Ocugen Aktie: Wall Street einig
Das Biotech-Unternehmen Ocugen zieht zunehmend die Aufmerksamkeit der großen Investmentbanken auf sich. Während die klinische Pipeline für Augenerkrankungen vor wichtigen Meilensteinen steht, positionieren sich immer mehr Analysten auf der Käuferseite. Die jüngste Einstufung einer renommierten Adresse unterstreicht das wachsende Vertrauen in die anstehenden Studiendaten.
Frischer Rückenwind durch Canaccord
Am Dienstag nahm Canaccord Genuity die Bewertung des Unternehmens mit einer klaren Kaufempfehlung auf. Analystin Whitney Ijem rief dabei ein Kursziel von 12 US-Dollar aus. Als Begründung verwies sie auf die drei laufenden klinischen Programme für seltene und häufige Netzhauterkrankungen. Die Börse reagierte prompt auf diese Einschätzung: Nach dem gestrigen Kursplus von gut fünf Prozent notiert das Papier aktuell bei 2,03 Euro.
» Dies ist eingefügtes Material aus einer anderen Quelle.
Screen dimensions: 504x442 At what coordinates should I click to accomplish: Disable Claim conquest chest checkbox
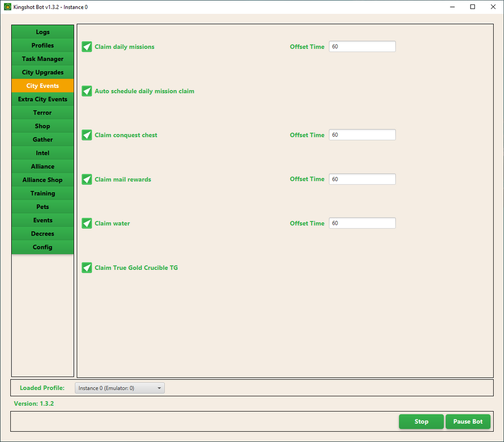coord(87,135)
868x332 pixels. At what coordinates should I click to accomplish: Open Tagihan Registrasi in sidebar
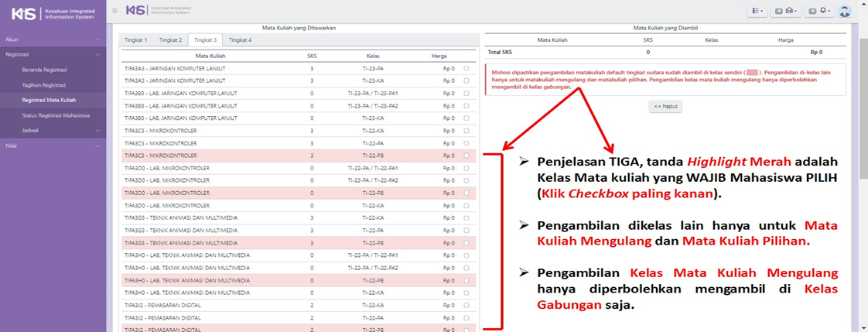point(44,85)
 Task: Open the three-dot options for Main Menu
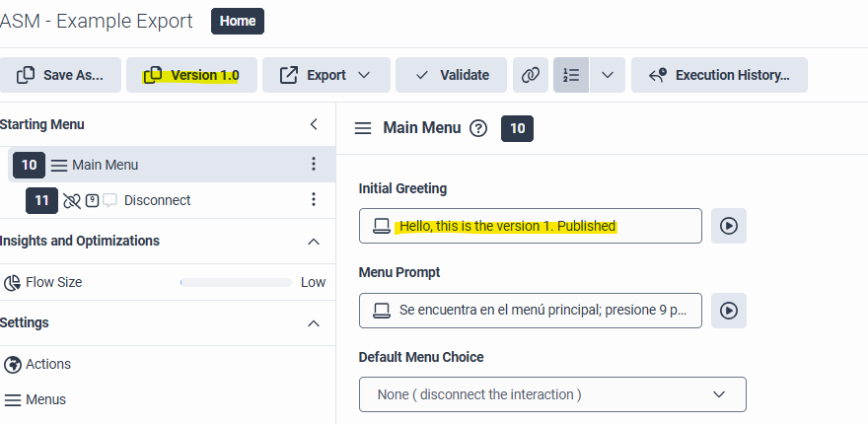314,165
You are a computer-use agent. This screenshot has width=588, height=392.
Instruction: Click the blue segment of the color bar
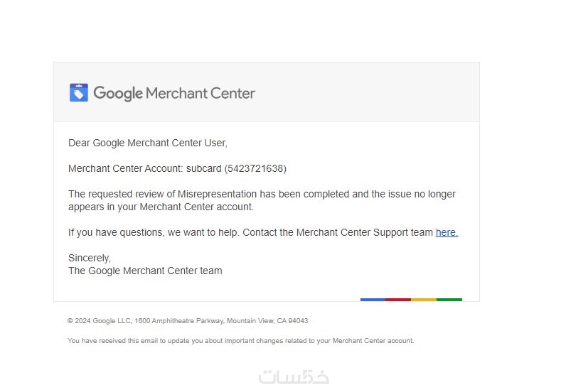[x=373, y=300]
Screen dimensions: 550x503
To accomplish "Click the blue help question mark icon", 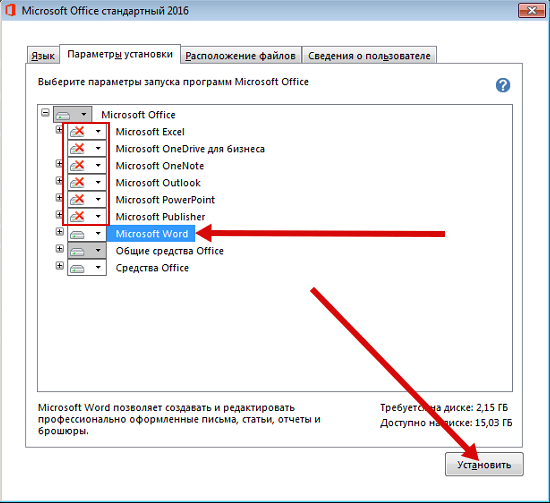I will 503,85.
Damit reiht sich Canaccord in einen breiten Konsens ein. Laut Daten von Koyfin raten derzeit alle sechs abdeckenden Analysten zum Kauf der Papiere. Zuvor hatten im März bereits Oppenheimer und Chardan Capital ihre positiven Einschätzungen mit hohen Kurszielen bekräftigt.
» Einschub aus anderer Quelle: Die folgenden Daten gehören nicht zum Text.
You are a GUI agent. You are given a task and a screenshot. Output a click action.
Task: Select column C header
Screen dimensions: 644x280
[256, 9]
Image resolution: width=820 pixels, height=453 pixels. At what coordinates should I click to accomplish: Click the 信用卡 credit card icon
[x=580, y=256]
Voller Terminkalender in der Forschung
Die positive Stimmung an der Wall Street fußt auf einem dichten Zeitplan für klinische Daten. Im Zentrum steht der Kandidat OCU400 gegen Retinitis pigmentosa. Hier meldete das Management Anfang März den Abschluss der Patientenrekrutierung für die Phase-3-Studie. Erste Hauptdaten sollen im ersten Quartal 2027 vorliegen und den Weg für eine geplante Zulassung ebnen.
Noch kurzfristiger richten sich die Blicke auf das Programm OCU410. Für diesen Monat erwartet der Markt die vollständigen Zwölf-Monats-Daten der Phase-2-Studie zur Behandlung der geografischen Atrophie. Vorläufige Zahlen zeigten bereits eine signifikante Reduzierung des Läsionswachstums ohne schwerwiegende Nebenwirkungen. Zusätzlich stehen im dritten Quartal 2026 erste Ergebnisse für OCU410ST bei Morbus Stargardt an. Für diese Krankheit gibt es in den USA und Europa bislang keine zugelassene Therapie.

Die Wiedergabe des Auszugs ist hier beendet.